ただ、個人的に感じた難点も無きにしもあらずで、ラスト30分ぐらいからの伏線の回収と言うか、それぞれの切っ掛け回収はちょっとどうかと。
特に悟の行方が判明した件は良いとしても、2人を引き合わせて、悟が失踪した理由を明らかにするのは個人的にはちょっと余計と言うか、戴けない。
かなえと山崎が悟との待ち合わせ場所に向かうところで止めていても良かったと思うし、ここは観る側の考察に委ねた方がスッキリすると言うか、“らしい”んではないかなと。
悟の今までの葛藤や理由を明らかにされてもちょっと勝手に感じるし、冷静に考えるとなかなかメンヘラでサイコパスなんですよねw
まあ、そうすると永山瑛太さんが回想のみなのでなかなか贅沢な使い方になるんですがw
かと言って、重油ボイラーをもらいに行った先の意味深な火災とか本筋に絡みそうで絡まない出来事もあり、ラストのかなえが犬の散歩をする後ろでストーカーのような絶妙の距離で付いていく堀との描写は観る側に委ねる素敵なラストだからこそ、余計にラスト手前からの回収パートは個人的には少し残念かな。
劇中で「自分は嘘つきです」と言う台詞があるけど、自分を正直者と言う人ほど、嘘臭いと思えるし、台詞にするとちょっとこっ恥ずかしくなる。
自分自身が時々分からなくなる時だってあるのに、ましてや家族と言えど、他者が分からないなんて、普通と言えば普通。
誰しもが自分の心に対しては当事者のようで何処か門外漢なのではないかと。かなえや堀、悟は赤裸々に語れば語るほど門外漢な自分の心との葛藤を悩まされるが、そこに居る人との距離が嬉しかったりするんですよね。
だからこそ、ラストが心になんか染み入ります。
143分と言う上映時間は長いと言えば長い。でも、鑑賞中の時間がなんか心地好く贅沢な時間にも感じる。
薪割りのボイラーの銭湯(また、中の湯船の周りの装飾が良いんだコレが♪)。飼い犬。たばこのピース。縁側。どじょう。ボイラー室の横の休憩部屋。近所の人との交流。エトセトラエトセトラ…と素敵なモノが詰まっている。

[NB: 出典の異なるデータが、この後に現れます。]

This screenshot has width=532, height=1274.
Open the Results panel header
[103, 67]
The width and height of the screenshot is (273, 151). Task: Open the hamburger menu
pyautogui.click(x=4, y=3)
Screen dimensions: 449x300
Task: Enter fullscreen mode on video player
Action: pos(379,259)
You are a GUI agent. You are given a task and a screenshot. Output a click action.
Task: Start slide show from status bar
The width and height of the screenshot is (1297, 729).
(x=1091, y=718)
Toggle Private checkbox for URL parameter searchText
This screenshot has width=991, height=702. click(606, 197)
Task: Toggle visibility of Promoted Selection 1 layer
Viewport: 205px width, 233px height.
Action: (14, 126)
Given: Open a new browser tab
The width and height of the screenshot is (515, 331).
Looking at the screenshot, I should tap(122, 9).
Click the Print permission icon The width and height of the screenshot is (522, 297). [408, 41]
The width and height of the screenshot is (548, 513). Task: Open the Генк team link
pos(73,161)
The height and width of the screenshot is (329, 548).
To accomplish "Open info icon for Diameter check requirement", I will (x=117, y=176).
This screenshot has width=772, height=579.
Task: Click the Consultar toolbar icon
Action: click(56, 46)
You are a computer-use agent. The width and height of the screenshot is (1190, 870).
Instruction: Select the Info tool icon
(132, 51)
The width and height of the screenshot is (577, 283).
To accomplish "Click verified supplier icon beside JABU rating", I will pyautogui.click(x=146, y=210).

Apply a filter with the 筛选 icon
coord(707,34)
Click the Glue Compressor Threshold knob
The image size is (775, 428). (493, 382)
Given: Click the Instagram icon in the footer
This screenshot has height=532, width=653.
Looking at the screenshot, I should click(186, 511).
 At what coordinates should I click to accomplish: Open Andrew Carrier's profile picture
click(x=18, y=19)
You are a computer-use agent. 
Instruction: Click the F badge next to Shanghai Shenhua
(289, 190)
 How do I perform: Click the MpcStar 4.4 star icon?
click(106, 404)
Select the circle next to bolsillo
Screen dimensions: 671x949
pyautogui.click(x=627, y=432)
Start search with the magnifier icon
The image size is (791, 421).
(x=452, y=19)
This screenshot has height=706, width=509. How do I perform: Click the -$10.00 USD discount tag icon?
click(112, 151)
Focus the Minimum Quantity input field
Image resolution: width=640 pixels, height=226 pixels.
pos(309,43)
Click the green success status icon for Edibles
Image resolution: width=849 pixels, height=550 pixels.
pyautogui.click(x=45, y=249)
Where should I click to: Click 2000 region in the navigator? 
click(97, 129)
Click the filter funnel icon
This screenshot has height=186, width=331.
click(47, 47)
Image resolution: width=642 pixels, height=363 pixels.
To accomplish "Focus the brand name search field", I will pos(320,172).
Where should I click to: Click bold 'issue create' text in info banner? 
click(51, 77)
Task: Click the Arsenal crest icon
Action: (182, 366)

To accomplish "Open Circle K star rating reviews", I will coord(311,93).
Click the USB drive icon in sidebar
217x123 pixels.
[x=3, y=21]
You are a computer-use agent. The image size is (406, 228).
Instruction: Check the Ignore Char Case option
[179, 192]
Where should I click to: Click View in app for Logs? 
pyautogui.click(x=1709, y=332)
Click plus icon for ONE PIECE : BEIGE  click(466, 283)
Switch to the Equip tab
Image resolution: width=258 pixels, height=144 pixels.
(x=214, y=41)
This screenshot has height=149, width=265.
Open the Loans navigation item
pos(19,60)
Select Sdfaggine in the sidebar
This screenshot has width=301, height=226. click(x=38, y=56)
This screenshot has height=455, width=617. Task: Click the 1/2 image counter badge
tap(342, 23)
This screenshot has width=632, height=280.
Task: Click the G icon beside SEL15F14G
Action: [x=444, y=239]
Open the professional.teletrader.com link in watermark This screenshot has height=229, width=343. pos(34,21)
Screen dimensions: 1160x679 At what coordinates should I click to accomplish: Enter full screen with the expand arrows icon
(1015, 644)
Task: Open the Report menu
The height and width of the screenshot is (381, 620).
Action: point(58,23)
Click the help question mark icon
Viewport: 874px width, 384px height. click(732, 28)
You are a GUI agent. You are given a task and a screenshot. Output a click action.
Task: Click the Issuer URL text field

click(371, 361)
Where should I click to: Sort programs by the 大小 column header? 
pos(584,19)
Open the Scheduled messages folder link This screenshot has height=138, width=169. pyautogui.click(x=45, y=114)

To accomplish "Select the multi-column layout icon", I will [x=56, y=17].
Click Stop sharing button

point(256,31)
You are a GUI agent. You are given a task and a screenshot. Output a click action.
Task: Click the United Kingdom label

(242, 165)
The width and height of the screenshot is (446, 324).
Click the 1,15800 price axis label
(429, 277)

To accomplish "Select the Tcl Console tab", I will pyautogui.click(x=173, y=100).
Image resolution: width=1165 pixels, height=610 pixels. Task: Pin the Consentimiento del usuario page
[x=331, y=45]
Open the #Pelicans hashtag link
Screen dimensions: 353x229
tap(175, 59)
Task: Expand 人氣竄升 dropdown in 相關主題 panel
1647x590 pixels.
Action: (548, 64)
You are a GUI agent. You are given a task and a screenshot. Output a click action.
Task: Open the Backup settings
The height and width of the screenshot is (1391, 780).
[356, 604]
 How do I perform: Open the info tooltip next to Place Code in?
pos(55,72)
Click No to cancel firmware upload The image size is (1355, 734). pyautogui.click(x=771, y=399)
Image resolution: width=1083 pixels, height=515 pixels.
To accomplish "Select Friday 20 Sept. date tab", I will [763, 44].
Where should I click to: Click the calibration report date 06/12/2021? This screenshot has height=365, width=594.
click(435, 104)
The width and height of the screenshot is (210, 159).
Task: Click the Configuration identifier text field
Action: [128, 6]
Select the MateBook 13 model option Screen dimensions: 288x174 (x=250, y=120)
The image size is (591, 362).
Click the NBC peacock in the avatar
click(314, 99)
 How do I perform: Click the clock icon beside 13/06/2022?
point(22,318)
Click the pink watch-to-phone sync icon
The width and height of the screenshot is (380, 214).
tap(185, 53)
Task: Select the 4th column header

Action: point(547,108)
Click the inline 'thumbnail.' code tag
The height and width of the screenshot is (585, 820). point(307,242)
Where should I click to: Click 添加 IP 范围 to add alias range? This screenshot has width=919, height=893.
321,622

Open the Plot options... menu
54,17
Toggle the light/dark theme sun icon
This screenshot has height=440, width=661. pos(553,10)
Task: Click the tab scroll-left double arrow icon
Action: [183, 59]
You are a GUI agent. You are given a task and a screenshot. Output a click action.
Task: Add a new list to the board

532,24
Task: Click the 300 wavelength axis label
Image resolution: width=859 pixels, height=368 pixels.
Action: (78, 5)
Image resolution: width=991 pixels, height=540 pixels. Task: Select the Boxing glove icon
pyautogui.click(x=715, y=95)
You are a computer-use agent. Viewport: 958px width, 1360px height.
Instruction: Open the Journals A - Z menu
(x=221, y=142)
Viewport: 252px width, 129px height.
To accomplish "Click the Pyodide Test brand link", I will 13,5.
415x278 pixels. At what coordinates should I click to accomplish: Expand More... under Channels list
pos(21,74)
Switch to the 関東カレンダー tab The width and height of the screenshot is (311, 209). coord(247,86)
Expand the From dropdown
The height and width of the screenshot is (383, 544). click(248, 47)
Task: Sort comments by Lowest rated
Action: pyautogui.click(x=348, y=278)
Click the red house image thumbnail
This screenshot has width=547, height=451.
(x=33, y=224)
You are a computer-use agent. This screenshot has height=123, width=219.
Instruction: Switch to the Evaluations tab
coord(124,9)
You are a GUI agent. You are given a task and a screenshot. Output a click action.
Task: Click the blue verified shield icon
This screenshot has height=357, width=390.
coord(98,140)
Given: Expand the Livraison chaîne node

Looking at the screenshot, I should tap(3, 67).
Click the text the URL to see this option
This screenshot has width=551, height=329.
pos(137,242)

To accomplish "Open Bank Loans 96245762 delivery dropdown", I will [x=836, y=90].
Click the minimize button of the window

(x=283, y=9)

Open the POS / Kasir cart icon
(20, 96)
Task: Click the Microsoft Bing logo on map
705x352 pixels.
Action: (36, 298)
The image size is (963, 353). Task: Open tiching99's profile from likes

慌ただしい日常の中で、雲の流れを見ていたり、川側でゆっくりしてみたり、窓の外を見ながらお茶を飲んだりする時間を贅沢に感じ味わえる人で映画は劇場で観る主義の方なら余計に好きな作品ではないでしょうかとw
なので、是非劇場で味わって欲しい作品かと思います。
トミーさん
コメント有難うございます。
なるほど、なるほど。今作は鑑賞後にいろいろ思い返したり、同じく鑑賞した人と感想を語ったりしてましたが、結構穴がポロポロと出てきましたw
方向性とかが似てるようで違う作品なのと、その時の鑑賞姿勢にもよって変わりますよね。でも、観た時の感想と後から変わったりするのも面白かったりしますね。
また、お時間があられましたら、覗きに来てくださいね♪
トミーさん
コメント有難うございます。
確かに確かに!
今作も含めてですが、今泉力哉監督の作品は割りと観る人を選びますよね。